We then moved on to plan B. We decided we could wall mount the screens/all-in-one computers that will play our games. That idea worked for us and the Discovery Museum, had very little overhead and the installation is as simple as putting in screws in plywood. After that decision was made, went on the hunt for the best/least expensive solution because we are still operating from donations of time, effort, and money. After an abundant and extensive amount of Googling, we finally landed on a wall-mountable all-in-one computer from Dell. We generously got funding from the Perloff Family Foundation for 2 machines, placed the order, and waited with baited breath to get our physical vessel to showcase our hard work to the world. When the computers came in, we put our games on the machines and began the process of testing the hardware. That’s when problems started to show up like uninvited house guests.
Our games ran slow. Really slow. Painfully slow. Audio died, graphics froze, and the computers would not let our seemingly simple games be played over time. In the beginning everything is great, but then over time when the games were being played everything would stop working. At first we thought we had not optimized our games enough. That’s an easy fix! We can reduce draw calls, look at what we’re checking each frame and when the games load in the code, remove all unused game objects, compress sound and images, and reduce the graphic quality of our games while keeping them fun and playable. Once that was done, we put them back on the computers and ran into the same issues as before. Our games were not playable over time and we had to approach it from a different angle.

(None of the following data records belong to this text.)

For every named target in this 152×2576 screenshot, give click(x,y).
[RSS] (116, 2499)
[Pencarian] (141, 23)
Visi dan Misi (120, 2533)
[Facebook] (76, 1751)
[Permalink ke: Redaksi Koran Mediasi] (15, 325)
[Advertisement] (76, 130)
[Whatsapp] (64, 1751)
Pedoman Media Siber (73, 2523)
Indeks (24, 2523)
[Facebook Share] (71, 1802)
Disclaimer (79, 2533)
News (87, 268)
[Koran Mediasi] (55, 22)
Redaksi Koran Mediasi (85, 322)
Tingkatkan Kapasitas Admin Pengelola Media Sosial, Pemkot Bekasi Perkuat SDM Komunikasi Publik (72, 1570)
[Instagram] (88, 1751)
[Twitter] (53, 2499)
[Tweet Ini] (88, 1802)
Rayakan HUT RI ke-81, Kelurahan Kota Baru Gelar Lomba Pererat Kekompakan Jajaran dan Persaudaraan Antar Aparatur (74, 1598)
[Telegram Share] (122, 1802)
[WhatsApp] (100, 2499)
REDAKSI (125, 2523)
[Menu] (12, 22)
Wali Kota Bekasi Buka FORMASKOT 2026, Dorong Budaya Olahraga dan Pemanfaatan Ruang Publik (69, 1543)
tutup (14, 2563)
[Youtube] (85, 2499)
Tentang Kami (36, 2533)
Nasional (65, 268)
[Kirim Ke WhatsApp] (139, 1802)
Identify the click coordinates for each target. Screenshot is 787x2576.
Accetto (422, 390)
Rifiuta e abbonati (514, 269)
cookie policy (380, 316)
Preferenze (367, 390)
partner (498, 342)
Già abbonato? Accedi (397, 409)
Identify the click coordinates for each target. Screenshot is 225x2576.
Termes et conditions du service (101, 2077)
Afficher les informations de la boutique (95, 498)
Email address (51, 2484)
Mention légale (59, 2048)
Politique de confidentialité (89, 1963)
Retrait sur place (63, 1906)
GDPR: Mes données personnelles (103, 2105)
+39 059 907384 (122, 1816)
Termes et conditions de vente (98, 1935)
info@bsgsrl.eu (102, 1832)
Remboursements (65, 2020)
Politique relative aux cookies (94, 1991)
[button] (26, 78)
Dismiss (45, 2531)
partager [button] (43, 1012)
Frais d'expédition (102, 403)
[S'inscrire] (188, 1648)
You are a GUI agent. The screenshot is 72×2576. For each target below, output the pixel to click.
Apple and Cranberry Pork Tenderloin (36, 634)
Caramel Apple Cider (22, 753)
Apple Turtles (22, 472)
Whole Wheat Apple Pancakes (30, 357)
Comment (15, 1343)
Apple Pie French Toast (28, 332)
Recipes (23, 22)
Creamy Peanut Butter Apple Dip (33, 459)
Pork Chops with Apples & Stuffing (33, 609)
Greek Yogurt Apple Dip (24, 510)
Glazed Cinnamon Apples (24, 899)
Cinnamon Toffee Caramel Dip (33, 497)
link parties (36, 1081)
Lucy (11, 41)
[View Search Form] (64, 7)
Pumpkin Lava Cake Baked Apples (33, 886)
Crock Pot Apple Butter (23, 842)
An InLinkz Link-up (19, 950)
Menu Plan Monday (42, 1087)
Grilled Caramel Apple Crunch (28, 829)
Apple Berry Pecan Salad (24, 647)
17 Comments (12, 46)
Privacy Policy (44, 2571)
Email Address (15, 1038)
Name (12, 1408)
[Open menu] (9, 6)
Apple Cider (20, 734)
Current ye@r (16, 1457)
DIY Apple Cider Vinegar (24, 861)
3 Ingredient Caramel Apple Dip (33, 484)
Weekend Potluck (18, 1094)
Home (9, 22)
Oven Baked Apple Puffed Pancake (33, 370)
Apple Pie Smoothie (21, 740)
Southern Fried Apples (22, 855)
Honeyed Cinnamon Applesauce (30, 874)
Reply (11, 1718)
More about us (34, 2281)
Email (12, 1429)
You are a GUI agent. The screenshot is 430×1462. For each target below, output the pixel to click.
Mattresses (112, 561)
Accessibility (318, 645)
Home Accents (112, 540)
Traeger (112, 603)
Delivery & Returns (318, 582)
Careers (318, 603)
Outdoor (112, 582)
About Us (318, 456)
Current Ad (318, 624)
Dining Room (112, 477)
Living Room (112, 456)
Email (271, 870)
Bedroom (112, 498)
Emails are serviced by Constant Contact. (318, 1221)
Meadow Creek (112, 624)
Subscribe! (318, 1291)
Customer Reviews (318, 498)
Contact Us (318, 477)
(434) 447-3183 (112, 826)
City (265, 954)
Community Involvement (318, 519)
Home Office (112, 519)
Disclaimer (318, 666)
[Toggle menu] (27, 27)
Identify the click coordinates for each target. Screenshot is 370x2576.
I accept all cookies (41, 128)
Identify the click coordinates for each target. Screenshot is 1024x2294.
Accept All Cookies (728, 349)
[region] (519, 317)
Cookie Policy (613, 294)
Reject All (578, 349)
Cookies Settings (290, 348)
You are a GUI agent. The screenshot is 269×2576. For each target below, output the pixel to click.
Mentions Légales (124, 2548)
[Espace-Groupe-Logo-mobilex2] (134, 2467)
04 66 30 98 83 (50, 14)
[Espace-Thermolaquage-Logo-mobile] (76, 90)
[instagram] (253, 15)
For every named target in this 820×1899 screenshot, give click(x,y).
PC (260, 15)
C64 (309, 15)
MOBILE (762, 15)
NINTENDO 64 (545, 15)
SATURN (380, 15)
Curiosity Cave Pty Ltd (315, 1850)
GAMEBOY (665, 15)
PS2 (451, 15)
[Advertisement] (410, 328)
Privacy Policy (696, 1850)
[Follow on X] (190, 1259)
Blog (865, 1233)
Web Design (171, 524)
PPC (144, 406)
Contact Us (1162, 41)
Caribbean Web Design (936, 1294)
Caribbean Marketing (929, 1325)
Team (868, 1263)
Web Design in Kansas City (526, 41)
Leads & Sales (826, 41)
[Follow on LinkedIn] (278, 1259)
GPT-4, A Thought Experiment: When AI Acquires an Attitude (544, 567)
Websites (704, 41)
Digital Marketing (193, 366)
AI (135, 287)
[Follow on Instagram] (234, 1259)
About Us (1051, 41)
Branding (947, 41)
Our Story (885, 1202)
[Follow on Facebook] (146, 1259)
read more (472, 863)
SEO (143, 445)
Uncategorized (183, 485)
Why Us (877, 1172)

The next step was to optimize the computer. We turned off all bells and whistles within Windows 8.1, disabled all unnecessary services and start up programs, and streamlined the computer as much as possible. Once that was done, we played our games. We had the same issue as before. Our games were not able to played over time and we had to take yet another step back to figure out what was going on.
After testing/debugging for a solid 2 days after optimizing everything we came to the conclusion that the hardware in the computers we bought just can’t handle games. Not just our games, but games with graphics in general. The Dell all-in-one computers crumbled under the weight of simple web based games from various popular gaming websites we tested with. We found comfort that it wasn’t our games or Unity that was breaking them, but became frustrated when we were looking at large paperweights that looked like functional computers that were supposed to play our games.
That brings us to today when we are at square 1 for hardware and funding for said hardware.
Later today we are going to loan the Maine Discovery Museum our testing machine that we’ve been using for the past year in house. We are confident it will work with everything we have made and we want the games to be played and enjoyed sooner than later.
Next, I’ll start the exhausting process of getting funding, researching hardware, and turning this into a learning opportunity for everyone. It will take some time to rally the troops from this setback and move forward, but we are a resilient gaggle of nerds and will be better/faster/stronger because of it.
“Failure should be our teacher, not our undertaker. Failure is delay, not defeat. It is a temporary detour, not a dead end.”